Shane Church told WBTV-TV that his son is nonverbal and thus couldn’t tell him what happened. Church says police told him his son was hit in the chest. He says King had driven his son for two years, and he had trusted her.
Rowan-Salisbury Schools says it’s cooperating with police and conducting an internal investigation.
Reports didn’t include comment from King or a lawyer.



Probe: Miscommunication over barriers preceded statue’s fall
CHAPEL HILL, N.C. (AP) – An investigative report says the University of North Carolina declined to put up portable barricades around a Confederate statue the night it was toppled because of concerns they would be unsightly.
WBTV obtained a draft of the investigative report . The television station reports that the campus police chief believed the concerns from Chancellor Carol Folt’s office amounted to a directive not to use the barriers. Folt said she hadn’t meant for her concerns to be perceived as an order, according to the report.
The report cites miscommunication between police and administrators, as well as insufficient staffing and training for officers as contributing factors that allowed the statue to be torn down in August 2018.
Media representatives of the university system and the Chapel Hill campus declined to make further comment.

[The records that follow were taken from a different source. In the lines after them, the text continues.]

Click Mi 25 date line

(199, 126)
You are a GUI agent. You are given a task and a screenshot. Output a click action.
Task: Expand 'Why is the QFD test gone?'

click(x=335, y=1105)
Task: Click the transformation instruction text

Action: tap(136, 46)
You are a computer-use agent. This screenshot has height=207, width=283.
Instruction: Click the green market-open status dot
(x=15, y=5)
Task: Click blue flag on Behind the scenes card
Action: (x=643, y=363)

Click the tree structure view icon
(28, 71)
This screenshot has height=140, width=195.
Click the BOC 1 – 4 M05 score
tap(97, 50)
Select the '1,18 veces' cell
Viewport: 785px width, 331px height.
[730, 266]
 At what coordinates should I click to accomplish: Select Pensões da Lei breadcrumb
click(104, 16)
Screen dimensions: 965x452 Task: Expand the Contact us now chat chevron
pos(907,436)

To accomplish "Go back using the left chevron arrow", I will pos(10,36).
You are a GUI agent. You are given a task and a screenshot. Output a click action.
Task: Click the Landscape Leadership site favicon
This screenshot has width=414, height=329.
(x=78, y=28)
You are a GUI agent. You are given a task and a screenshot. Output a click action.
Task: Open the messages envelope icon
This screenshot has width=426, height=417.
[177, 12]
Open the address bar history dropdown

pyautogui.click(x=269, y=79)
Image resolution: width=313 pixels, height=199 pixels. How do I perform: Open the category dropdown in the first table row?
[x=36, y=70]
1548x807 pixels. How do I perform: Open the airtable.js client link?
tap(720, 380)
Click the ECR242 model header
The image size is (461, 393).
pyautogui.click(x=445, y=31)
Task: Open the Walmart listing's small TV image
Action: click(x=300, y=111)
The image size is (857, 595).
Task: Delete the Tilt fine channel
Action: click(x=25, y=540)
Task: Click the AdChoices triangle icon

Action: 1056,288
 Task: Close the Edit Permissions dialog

Charlotte mayor headlines with Cooper at King Day service
RALEIGH, N.C. (AP) – The mayor of North Carolina’s largest city will share the stage with Gov. Roy Cooper and others at the annual Martin Luther King Jr. service for state government employees.
Charlotte Mayor Vi Lyles is the special guest speaker for Friday’s King holiday observance at First Baptist Church in downtown Raleigh.
The historically-black congregation has shared the service locale over the years with the historically-white First Baptist Church at the opposite corner of Capitol Square.
The service usually features music by the state employees’ choir and the announcement of the annual winner of the John R. Larkins Award, which honors a state worker who has shown commitment to justice and equality.



Shutdown delays disaster relief for some N. Carolina farmers
(Information from: The Fayetteville Observer, http://www.fayobserver.com)
CAPE FEAR, N.C. (AP) – The federal government shutdown is delaying disaster relief for some North Carolina farmers.
The Fayetteville Observer reports the shutdown has mostly closed the federal Farm Service Agency responsible for a document required in farmer applications for state disaster relief. North Carolina set aside $240 million to assist farmers who sustained losses during Hurricane Florence and Michael last year.
The program is overseen by the state Department of Agriculture and Consumer Services, and applications require certifications of acreage by the Farm Service Agency. State Department of Agriculture Chief Deputy Commissioner David Smith says about 900 farmers are waiting on that certification and more than 7,000 farmers say they need the program’s help.
The Farm Service Agency says it won’t be working on relief programs when some offices open Friday and Tuesday.